Data extracted from a collection
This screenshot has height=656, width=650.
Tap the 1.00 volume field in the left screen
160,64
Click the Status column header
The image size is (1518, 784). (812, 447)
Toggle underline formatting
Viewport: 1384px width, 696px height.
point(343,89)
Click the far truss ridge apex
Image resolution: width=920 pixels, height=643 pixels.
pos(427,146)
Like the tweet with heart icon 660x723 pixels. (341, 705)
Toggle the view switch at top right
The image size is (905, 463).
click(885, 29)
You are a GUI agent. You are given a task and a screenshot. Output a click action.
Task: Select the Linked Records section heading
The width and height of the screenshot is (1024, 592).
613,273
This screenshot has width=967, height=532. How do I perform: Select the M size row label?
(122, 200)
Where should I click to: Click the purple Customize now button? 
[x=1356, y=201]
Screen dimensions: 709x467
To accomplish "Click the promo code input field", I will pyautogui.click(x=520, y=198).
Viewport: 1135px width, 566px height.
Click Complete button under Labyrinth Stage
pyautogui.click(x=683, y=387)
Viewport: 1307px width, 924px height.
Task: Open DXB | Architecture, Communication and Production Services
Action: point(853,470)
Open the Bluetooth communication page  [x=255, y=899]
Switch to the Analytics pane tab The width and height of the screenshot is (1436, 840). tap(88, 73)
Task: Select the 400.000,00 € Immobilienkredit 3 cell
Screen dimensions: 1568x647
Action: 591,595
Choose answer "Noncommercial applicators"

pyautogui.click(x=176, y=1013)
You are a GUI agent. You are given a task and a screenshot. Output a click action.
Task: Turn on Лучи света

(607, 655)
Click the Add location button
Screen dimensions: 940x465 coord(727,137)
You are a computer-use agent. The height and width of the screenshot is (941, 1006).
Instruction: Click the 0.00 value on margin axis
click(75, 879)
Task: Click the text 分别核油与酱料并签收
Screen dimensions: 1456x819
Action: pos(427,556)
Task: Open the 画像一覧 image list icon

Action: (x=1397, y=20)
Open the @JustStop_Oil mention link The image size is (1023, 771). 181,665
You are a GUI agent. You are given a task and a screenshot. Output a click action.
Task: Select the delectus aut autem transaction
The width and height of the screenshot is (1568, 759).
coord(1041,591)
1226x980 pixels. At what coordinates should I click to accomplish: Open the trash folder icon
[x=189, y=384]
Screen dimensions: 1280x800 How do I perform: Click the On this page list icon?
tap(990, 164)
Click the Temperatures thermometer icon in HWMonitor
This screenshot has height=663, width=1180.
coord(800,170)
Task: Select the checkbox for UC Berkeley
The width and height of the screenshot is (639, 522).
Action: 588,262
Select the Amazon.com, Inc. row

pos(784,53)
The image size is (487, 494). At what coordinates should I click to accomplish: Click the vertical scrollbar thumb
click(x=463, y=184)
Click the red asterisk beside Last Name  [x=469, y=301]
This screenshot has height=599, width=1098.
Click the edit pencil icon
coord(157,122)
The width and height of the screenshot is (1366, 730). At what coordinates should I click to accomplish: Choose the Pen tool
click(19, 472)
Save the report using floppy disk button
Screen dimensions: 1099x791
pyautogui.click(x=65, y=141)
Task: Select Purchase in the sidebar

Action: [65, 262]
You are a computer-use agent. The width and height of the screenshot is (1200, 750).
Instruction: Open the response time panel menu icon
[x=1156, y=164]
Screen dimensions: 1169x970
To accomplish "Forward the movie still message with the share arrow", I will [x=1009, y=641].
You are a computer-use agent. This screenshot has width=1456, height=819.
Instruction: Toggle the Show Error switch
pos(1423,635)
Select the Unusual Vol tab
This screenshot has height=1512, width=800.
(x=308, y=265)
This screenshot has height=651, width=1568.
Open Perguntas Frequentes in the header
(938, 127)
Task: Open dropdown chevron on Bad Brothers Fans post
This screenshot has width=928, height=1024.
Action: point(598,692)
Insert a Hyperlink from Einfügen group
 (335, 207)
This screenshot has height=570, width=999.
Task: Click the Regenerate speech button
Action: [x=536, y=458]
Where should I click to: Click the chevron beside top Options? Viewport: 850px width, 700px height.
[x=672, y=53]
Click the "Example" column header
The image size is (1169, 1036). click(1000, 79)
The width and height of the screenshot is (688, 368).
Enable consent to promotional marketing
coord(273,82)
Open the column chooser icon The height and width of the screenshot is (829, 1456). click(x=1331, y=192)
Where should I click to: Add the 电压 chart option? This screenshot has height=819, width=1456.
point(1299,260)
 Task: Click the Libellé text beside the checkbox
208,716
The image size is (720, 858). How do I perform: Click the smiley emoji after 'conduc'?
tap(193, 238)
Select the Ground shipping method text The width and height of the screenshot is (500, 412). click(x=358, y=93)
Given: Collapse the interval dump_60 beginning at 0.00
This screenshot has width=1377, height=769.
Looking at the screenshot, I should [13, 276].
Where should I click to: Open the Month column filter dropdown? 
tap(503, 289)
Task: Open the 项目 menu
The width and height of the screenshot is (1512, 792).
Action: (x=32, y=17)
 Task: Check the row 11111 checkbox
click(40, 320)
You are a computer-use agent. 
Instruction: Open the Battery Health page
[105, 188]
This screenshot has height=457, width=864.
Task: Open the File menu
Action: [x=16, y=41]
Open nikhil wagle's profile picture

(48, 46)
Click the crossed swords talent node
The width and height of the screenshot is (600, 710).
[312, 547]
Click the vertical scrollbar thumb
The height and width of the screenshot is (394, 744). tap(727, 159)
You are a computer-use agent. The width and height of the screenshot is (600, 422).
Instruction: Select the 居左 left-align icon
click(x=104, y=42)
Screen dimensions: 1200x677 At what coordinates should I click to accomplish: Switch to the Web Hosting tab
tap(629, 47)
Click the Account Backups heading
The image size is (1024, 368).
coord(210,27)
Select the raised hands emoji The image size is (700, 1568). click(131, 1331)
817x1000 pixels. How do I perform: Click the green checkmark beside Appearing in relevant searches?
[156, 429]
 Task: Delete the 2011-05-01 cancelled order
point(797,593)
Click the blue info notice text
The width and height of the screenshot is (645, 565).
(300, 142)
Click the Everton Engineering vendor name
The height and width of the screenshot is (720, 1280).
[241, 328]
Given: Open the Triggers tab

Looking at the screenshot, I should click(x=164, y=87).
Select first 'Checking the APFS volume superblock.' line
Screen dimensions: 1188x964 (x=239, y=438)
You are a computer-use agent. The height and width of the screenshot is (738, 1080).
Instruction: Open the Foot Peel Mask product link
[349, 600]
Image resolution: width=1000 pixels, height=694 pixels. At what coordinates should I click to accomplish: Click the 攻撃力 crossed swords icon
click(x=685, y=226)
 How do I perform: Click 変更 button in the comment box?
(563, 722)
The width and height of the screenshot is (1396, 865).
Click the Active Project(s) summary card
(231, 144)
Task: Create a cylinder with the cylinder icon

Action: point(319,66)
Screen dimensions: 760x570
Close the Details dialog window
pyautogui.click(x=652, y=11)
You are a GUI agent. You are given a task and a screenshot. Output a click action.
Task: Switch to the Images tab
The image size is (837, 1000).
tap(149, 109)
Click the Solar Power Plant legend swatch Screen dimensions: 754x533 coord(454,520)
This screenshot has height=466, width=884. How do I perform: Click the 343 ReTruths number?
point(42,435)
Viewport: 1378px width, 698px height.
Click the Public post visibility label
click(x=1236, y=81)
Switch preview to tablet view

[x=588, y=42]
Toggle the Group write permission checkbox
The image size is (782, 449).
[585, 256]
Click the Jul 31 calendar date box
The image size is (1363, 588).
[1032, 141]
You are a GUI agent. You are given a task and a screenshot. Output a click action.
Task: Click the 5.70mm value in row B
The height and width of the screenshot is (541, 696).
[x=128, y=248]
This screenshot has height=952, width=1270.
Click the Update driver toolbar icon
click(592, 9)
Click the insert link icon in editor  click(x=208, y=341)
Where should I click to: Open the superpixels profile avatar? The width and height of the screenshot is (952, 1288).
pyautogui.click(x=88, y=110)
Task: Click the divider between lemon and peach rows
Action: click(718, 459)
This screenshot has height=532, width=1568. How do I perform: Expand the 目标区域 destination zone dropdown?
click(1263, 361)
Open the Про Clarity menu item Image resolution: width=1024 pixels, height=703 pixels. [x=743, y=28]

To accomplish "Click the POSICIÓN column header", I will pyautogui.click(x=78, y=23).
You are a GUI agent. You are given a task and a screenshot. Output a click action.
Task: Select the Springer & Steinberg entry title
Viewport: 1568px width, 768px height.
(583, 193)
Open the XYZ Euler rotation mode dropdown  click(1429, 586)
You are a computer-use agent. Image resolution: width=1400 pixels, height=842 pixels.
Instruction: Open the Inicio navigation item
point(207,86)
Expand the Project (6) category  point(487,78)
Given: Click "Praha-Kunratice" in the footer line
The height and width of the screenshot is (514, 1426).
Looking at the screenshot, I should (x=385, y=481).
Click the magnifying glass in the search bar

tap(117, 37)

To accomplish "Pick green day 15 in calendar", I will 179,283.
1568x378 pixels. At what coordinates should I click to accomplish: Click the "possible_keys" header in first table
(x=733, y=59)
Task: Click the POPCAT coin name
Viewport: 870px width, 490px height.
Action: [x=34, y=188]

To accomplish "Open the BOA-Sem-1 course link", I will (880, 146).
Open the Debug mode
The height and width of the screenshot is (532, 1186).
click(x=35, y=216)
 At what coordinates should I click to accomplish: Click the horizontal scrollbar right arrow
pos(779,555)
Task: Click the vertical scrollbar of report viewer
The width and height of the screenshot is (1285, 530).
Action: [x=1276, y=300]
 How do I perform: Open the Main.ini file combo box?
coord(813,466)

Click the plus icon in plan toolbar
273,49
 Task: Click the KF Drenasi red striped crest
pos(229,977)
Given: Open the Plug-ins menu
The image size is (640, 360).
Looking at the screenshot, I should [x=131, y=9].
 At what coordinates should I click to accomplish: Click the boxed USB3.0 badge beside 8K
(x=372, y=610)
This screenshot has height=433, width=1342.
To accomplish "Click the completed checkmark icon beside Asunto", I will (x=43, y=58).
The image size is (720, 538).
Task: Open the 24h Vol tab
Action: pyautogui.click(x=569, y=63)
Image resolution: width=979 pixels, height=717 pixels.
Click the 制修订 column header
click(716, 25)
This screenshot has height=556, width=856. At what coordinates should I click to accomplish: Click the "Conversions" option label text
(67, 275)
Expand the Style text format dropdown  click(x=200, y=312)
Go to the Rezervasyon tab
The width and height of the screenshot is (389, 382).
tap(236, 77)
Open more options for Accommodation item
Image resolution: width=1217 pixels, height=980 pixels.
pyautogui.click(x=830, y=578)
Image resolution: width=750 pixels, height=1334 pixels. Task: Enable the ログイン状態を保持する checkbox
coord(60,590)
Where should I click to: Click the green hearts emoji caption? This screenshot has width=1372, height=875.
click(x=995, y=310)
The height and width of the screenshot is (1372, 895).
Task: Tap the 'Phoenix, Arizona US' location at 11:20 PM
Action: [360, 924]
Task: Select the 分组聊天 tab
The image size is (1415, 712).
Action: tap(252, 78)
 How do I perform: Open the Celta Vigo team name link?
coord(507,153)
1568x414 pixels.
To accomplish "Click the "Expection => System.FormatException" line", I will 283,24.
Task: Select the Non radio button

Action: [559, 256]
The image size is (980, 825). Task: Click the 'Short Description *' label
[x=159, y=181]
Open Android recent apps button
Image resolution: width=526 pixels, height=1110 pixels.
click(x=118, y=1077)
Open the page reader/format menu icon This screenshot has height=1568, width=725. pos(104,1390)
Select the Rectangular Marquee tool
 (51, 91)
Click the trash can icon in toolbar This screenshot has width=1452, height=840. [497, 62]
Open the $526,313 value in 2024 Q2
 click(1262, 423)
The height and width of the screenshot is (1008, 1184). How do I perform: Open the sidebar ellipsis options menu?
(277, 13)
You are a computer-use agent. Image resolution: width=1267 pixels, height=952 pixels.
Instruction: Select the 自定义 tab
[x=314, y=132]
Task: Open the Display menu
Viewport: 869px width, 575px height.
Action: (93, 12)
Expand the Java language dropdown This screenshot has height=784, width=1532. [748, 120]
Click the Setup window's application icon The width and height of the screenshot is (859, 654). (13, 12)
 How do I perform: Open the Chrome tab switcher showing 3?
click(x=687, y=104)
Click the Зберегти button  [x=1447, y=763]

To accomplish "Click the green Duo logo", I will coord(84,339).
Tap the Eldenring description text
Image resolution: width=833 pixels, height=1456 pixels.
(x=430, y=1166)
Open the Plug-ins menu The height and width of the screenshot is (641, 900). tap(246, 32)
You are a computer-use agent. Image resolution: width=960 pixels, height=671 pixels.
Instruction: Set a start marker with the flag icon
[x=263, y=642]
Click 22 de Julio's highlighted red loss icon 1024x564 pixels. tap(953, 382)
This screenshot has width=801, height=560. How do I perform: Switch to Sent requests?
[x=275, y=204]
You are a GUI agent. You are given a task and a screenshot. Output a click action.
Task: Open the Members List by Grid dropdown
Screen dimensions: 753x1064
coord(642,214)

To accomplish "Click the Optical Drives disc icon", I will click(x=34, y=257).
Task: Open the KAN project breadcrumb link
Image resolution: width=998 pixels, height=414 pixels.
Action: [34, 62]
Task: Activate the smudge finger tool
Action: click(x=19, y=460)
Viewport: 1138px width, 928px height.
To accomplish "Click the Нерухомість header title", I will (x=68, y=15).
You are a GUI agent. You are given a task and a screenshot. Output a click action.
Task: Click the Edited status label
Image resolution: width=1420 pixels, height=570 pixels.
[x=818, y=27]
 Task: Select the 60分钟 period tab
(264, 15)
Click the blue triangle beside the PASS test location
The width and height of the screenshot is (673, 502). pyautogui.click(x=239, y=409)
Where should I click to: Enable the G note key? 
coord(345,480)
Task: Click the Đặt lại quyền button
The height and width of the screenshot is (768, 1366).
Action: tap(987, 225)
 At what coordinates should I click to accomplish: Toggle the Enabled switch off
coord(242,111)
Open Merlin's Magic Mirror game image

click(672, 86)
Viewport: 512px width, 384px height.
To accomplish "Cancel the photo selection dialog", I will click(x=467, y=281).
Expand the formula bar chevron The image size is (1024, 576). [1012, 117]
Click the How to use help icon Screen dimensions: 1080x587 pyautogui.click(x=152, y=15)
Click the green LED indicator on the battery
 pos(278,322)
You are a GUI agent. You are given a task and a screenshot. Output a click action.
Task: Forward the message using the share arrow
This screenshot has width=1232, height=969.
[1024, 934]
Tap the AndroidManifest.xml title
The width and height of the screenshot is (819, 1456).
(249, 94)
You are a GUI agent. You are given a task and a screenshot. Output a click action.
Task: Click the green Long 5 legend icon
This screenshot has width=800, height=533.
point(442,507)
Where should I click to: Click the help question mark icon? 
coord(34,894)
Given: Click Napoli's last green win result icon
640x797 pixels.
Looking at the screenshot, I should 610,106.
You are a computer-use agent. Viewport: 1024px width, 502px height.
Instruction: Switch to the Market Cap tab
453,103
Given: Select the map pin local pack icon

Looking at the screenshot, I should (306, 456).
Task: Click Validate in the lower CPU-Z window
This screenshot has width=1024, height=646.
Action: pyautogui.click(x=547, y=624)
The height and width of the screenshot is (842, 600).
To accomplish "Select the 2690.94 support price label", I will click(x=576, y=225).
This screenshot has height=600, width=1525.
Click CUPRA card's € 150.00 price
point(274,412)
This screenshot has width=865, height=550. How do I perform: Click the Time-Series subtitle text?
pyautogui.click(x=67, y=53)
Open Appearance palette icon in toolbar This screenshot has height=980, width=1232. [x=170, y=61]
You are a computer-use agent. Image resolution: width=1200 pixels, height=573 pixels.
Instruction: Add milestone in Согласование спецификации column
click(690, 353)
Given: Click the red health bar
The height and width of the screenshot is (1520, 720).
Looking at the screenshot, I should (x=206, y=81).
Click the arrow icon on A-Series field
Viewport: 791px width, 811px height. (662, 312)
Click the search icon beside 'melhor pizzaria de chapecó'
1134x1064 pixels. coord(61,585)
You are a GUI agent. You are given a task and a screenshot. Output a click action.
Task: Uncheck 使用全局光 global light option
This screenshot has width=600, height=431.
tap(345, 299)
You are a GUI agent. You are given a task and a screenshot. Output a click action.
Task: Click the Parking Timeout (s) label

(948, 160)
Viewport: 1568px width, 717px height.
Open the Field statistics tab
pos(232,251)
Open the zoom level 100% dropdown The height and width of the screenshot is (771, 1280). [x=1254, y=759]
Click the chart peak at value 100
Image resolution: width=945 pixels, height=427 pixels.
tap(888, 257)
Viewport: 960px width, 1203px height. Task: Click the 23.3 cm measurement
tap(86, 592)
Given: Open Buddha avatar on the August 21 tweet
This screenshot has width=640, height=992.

**Exercise objective**
Taking the records above, retype every line from the one with "The height and width of the screenshot is (1008, 1184)." down to the one with "Click the Setup", exactly and with nothing else.

**Expected answer**
The height and width of the screenshot is (1008, 1184). How do I perform: Open the sidebar ellipsis options menu?
(277, 13)
You are a computer-use agent. Image resolution: width=1267 pixels, height=952 pixels.
Instruction: Select the 自定义 tab
[x=314, y=132]
Task: Open the Display menu
Viewport: 869px width, 575px height.
Action: (93, 12)
Expand the Java language dropdown This screenshot has height=784, width=1532. [748, 120]
Click the Setup window's application icon The width and height of the screenshot is (859, 654). (13, 12)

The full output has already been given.